Speech-to-Retrieval (S2R): A new approach to voice search

Voice Search is now powered by our new Speech-to-Retrieval engine, which gets answers straight from your spoken query without having to convert it to text first, resulting in a faster, more reliable search for everyone.

Voice-based web search has been around a long time and continues to be used by many people, with the underlying technology evolving rapidly to allow for expanded use cases. Google’s initial voice search solution used automatic speech recognition (ASR) to turn the voice input into a text query, and then searched for documents matching that text query. However, a challenge with this cascade modeling approach is that any slight errors in the speech recognition phase can significantly alter the meaning of the query, producing the wrong results.

For example, imagine someone does a voice-based web search for the famous painting, “The Scream”, by Edvard Munch.
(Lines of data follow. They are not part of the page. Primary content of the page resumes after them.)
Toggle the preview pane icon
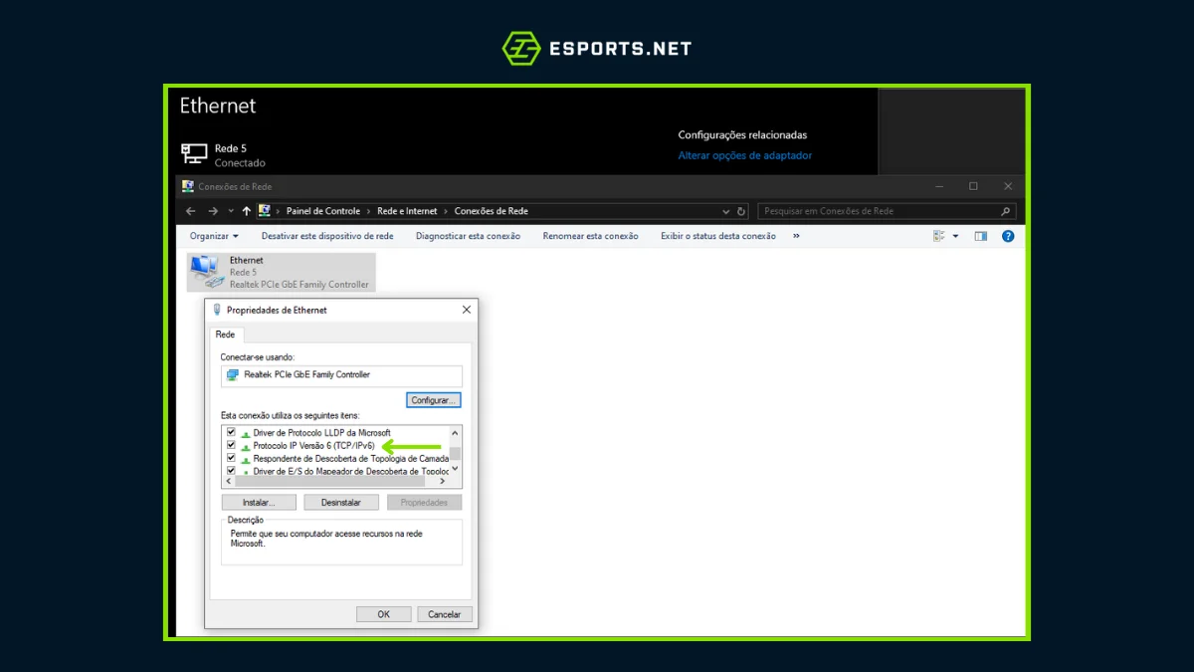Image resolution: width=1194 pixels, height=672 pixels. 980,236
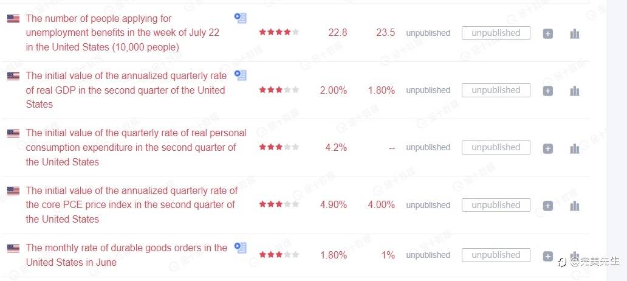Open video explainer icon for real GDP row
Image resolution: width=627 pixels, height=281 pixels.
click(241, 75)
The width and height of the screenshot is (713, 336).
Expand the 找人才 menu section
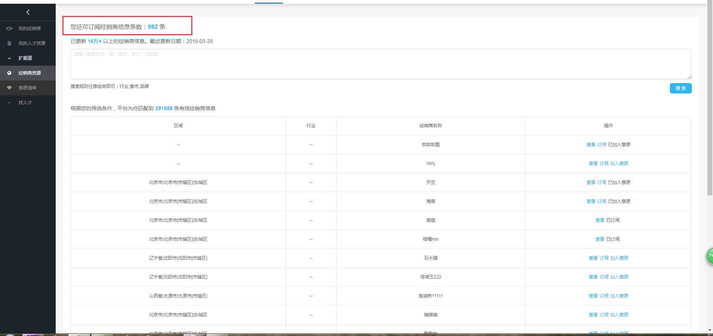click(9, 103)
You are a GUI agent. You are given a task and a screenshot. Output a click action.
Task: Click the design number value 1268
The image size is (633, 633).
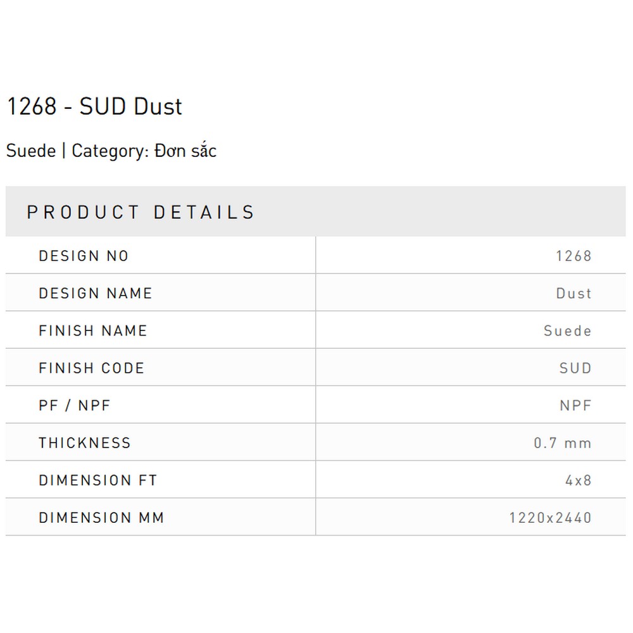click(573, 256)
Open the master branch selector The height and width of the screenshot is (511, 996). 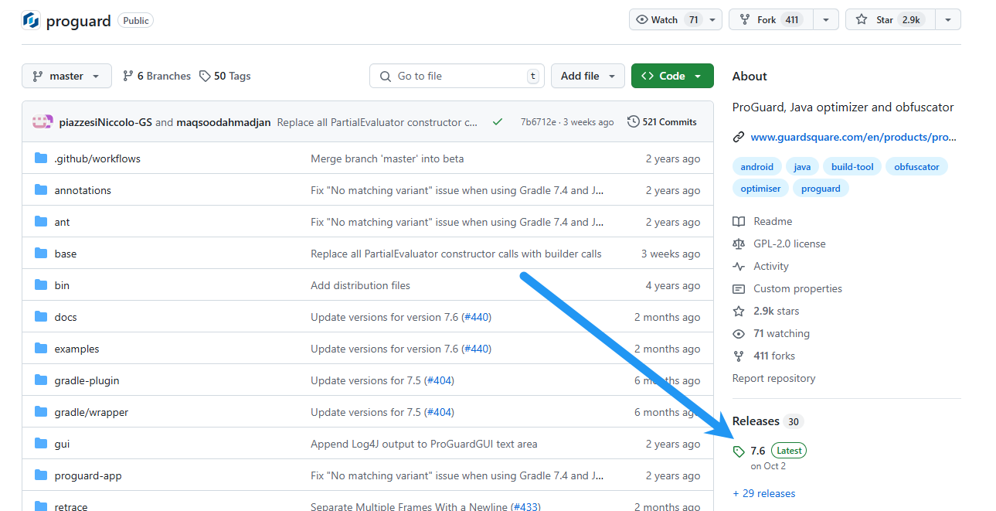click(x=66, y=76)
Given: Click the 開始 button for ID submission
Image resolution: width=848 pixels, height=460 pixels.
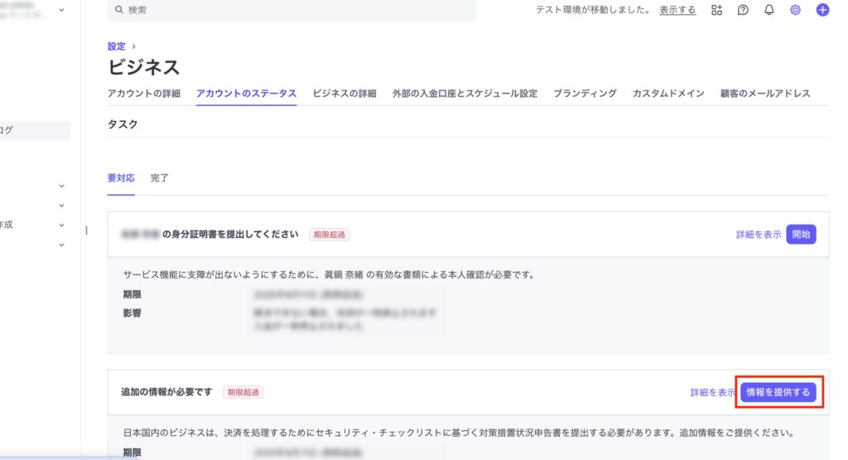Looking at the screenshot, I should click(801, 235).
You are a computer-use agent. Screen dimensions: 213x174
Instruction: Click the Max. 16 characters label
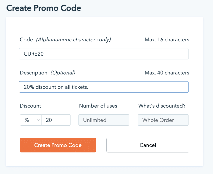tap(167, 39)
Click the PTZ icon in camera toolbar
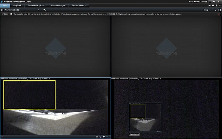The height and width of the screenshot is (139, 222). pos(97,137)
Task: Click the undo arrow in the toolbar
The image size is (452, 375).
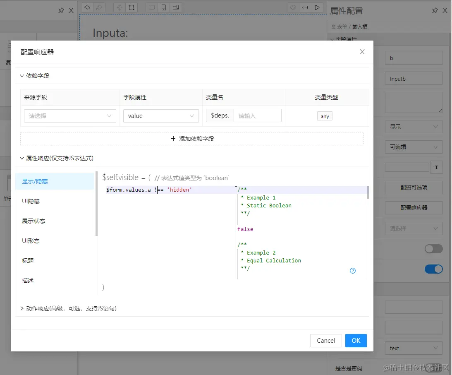Action: coord(87,7)
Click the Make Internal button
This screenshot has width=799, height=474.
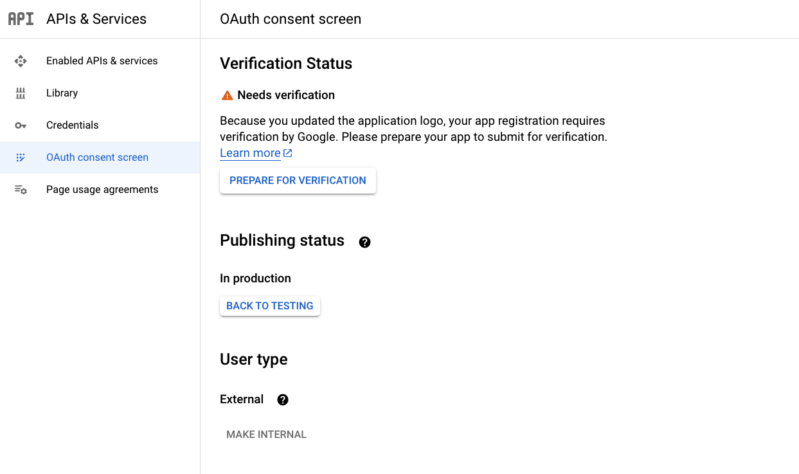pos(266,435)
The search engine uses the typical approach of cascade modeling, first converting the voice query to text via ASR before passing the text to the search system. Ideally, the ASR transcribes the query perfectly. The search system then receives the correct text — “the Scream painting” — and provides relevant results, like the painting’s history, its meaning, and where it’s displayed. However, what if the ASR system mistakes the “m” of “scream” for an “n”? It misinterprets the query as “screen painting” and returns irrelevant results about screen painting techniques instead of details about Munch’s masterpiece.